WRT the family reaction and your relationship with your parents, let's face it: to the degree it's screwed up it's due to people who are not managing mental health issues. Whatever the fallout from this, it's just an external symptom of that underlying disorder, so there isn't a hell of a lot you can do about it. Except focus harder on managing your own issues, honestly it sounds like the idea that your depression is "mostly controlled" sounds pretty optimistic.
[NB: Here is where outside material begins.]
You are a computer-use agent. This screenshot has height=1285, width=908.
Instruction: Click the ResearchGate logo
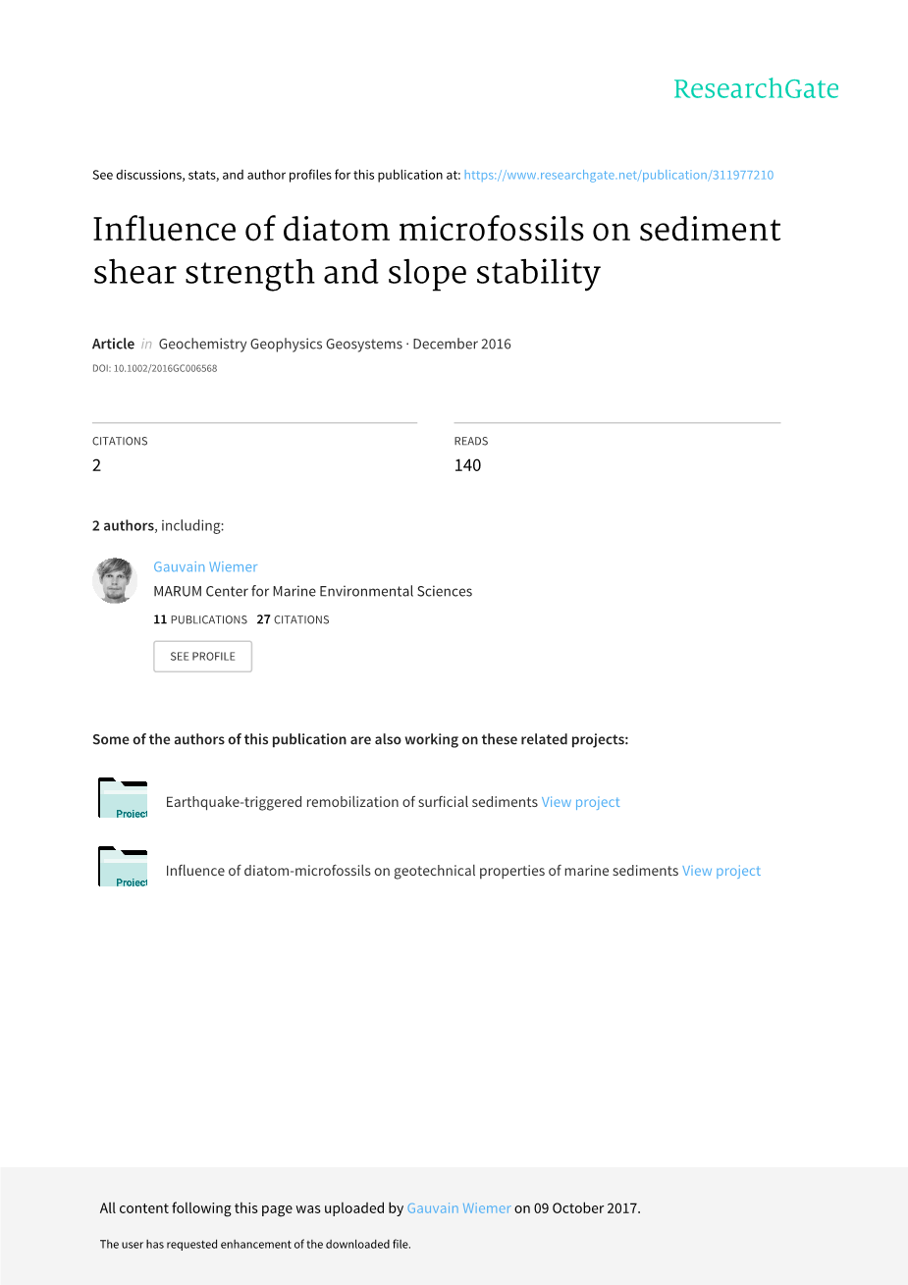756,89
Your beating yourself up about whether to get out of a grossly untenable situation because your self esteem is wrecked, you sound prone to making assumptions about the way things are that are bad for you (you assume everyone else thinks your father is great, you assume the reason you were laid off from your last job was incompetence, not just ordinary economics that zap people's jobs every day, you assume your family will feel "disgust" with you for making a perfectly ordinary decision about your own employment, you assume you are incompetent to get other work). It sounds to me like a lot of work that needs more than pills to resolve. Good luck.
posted by nanojath at 1:44 PM on June 5, 2008 [1 favorite]


I agree with the others that your post seems wonderfully self-aware, if excessively self-critical. I also agree with the overwhelming sentiment that you should quit, but I think it's too easy for outsiders to imagine you saying "Take this job and shove it."
Or, for that matter, that you should just get another job -- which I agree would be best, and suppose you do too. A couple of thoughts . . .
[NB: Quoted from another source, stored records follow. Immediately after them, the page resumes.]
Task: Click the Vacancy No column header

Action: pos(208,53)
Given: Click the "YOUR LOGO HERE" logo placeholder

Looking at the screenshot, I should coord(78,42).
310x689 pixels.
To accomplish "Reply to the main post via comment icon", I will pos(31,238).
First, I seriously doubt that your father has the saintly reputation you suppose, and doubt your statement that "I'm pretty sure that my entire family will be disgusted with me if I leave my dad out in the cold." I think that's your low self-esteem talking.

Second, I understand why you want to have a non-confrontational excuse. If you get another job, saying something semi-truthful like "Thanks, Dad -- couldn't have had the courage or self-confidence to take this new position without the opportunity you gave me. [Couple with allusion to some decision he made to leave a prior job to enhance understanding.]" Even if not, cite gas prices, draining effect of commute, or something like that which allows you both to save face.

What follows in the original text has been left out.